John Hopkins manages the publicly financed database, known as Popline, which includes more than 360,000 articles on family planning, sexually transmitted diseases, fertility and sexual problems.
The restriction was lifted only after librarians and women's health advocates packed complaints of censorship at the blogosphere -- and e-mail boxes at Johns Hopkins Bloomberg School of Public Health.
The concerns heightened after one librarian was told the action was intentional an effort to comply with Bush administration rules restricting dissemination of information about abortions in foreign countries.

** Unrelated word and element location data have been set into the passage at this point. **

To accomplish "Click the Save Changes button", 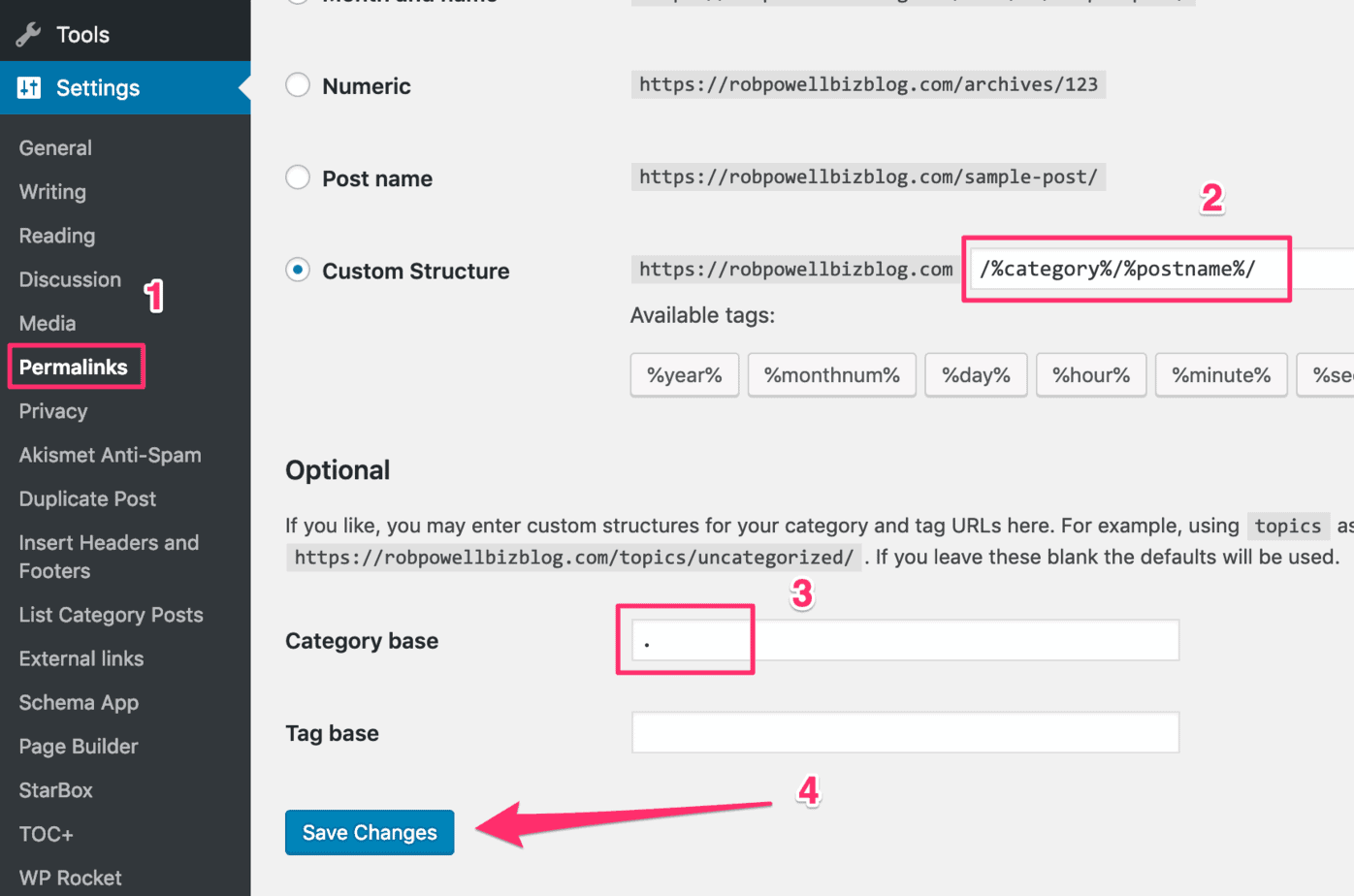I will (x=370, y=832).
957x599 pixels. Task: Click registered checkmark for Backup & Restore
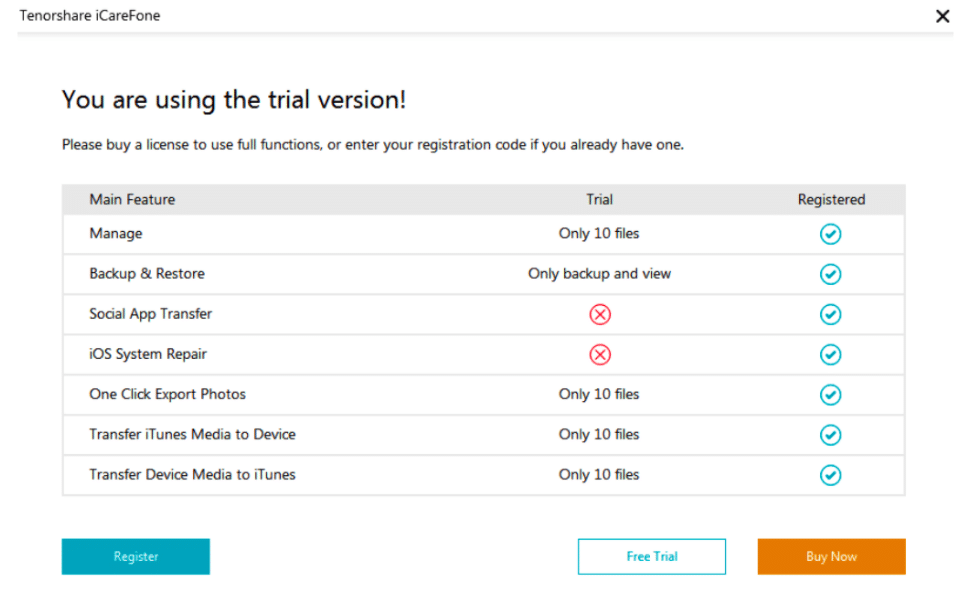point(830,274)
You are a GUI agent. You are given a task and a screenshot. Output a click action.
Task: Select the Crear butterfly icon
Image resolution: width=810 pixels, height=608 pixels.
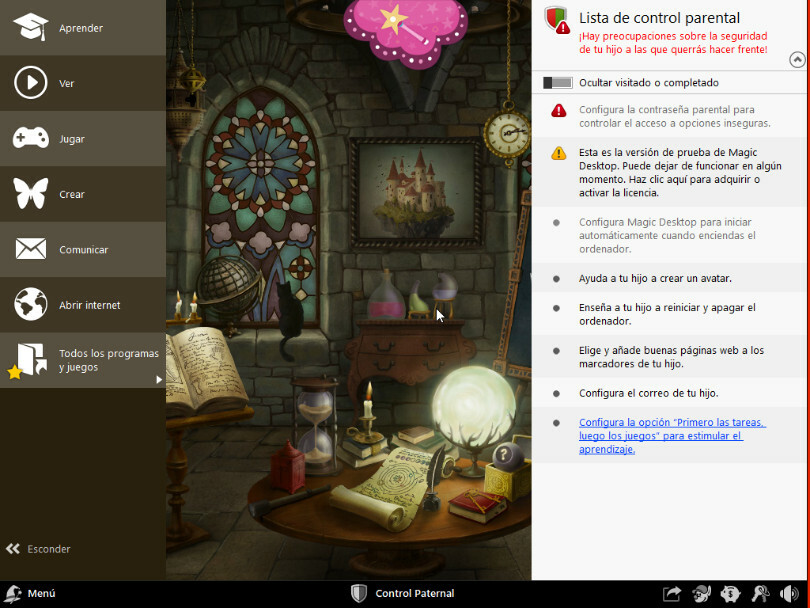(31, 194)
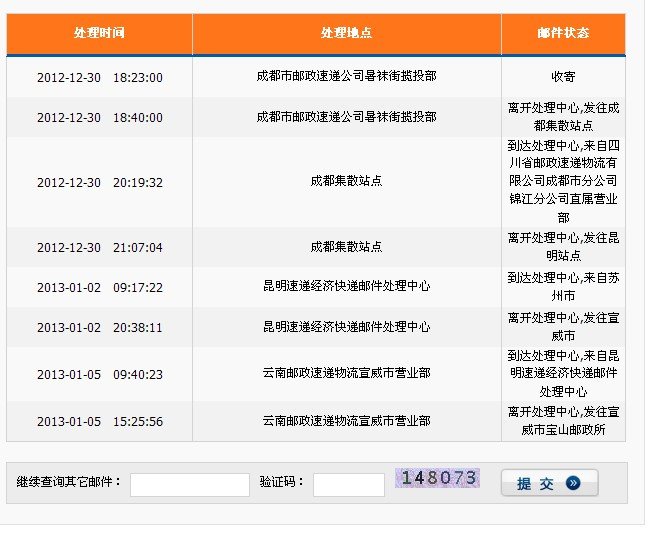Click the 处理地点 column header

tap(346, 33)
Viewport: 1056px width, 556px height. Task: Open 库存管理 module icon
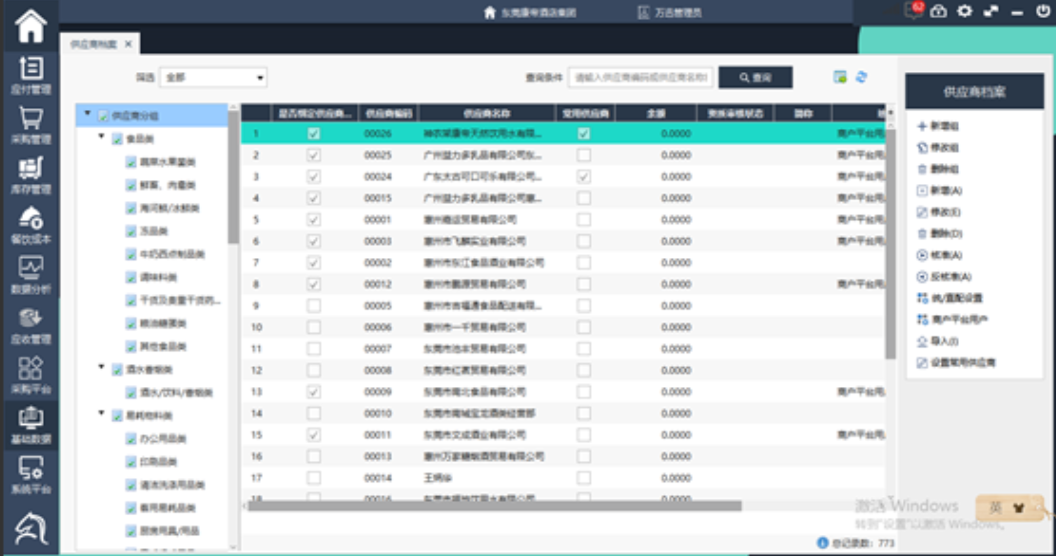[30, 174]
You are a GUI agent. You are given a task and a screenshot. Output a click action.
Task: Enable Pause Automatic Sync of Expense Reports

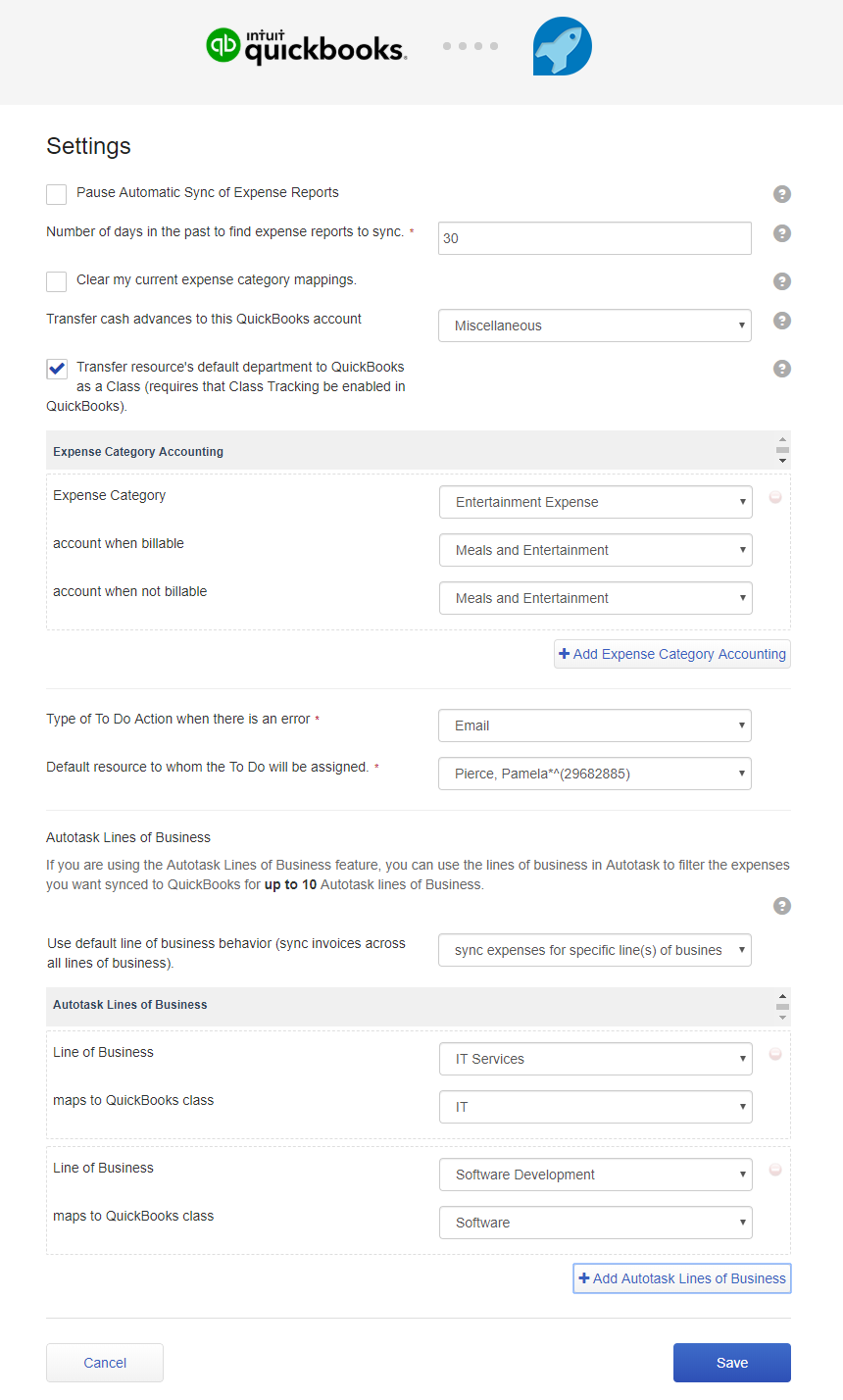(x=57, y=194)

Dean Michael J. Klag said in a statement that he had learned about the restrictions on Friday morning and ordered administrators of the health website to restore ‘abortion’ as a search term at once. He also said he would thoroughly investigate the case, to see why this decision was taken.
“I could not disagree more strongly with this decision, and I have directed that the POPLINE administrators restore ‘abortion’ as a search term immediately. I will also launch an inquiry to determine why this change occurred,” the statement read.
Timothy M. Parsons, a spokesman for the school said the Agency for International Development, which funds Popline, was concerned after finding “two articles about abortion advocacy” in the database. The articles, he said, did not fit database criteria and were removed.
Employees who manage the database instructed their computers to ignore the word ‘abortion’ as a search term.
Ted Miller, a spokesman for Naral Pro-Choice America, an abortion rights group, said, “The public has a right to know why someone would censor relevant medical information. The Bush administration has politicized science as part of an ideological agenda. So it’s important to know if that occurred here.”
Dr. Klag said the school was “dedicated to the advancement and dissemination of knowledge, and not its restriction.”